===== Exercise inputs

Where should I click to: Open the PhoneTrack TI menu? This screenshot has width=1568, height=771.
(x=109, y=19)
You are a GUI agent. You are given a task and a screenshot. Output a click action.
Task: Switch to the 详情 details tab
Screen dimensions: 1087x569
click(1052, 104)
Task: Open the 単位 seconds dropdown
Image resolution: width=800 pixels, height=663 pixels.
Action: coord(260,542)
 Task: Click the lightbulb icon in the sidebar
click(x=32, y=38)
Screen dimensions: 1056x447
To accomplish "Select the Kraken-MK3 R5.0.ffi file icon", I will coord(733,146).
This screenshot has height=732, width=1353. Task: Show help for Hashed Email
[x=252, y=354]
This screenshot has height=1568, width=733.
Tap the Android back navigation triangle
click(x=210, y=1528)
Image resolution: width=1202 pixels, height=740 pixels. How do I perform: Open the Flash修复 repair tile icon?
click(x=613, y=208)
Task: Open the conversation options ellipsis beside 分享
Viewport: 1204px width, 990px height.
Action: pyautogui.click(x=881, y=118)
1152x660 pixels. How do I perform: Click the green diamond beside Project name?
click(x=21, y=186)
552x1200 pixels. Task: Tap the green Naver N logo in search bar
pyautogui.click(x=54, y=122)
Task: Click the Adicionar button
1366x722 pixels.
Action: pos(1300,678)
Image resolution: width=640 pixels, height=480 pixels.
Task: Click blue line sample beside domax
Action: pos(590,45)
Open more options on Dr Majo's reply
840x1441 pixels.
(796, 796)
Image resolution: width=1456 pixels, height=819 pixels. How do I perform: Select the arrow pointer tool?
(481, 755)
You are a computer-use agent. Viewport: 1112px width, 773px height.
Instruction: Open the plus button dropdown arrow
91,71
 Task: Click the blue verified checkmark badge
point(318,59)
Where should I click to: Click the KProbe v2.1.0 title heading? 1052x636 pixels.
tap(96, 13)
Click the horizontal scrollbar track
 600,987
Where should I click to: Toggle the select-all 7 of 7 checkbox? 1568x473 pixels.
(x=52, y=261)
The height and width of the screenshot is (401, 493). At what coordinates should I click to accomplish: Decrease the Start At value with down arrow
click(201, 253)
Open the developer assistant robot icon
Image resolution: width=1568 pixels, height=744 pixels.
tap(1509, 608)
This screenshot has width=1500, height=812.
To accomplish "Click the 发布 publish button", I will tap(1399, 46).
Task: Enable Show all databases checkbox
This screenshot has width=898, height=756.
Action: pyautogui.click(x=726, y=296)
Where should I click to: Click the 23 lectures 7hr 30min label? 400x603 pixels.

==========

#### [Work request]
The answer should consist of every line from the listing above that includes the word "agent".

#### [Task result]
You are a GUI agent. You are given a task and a screenshot. Output a click action.
You are a computer-use agent. Viewport: 1112px width, 773px height.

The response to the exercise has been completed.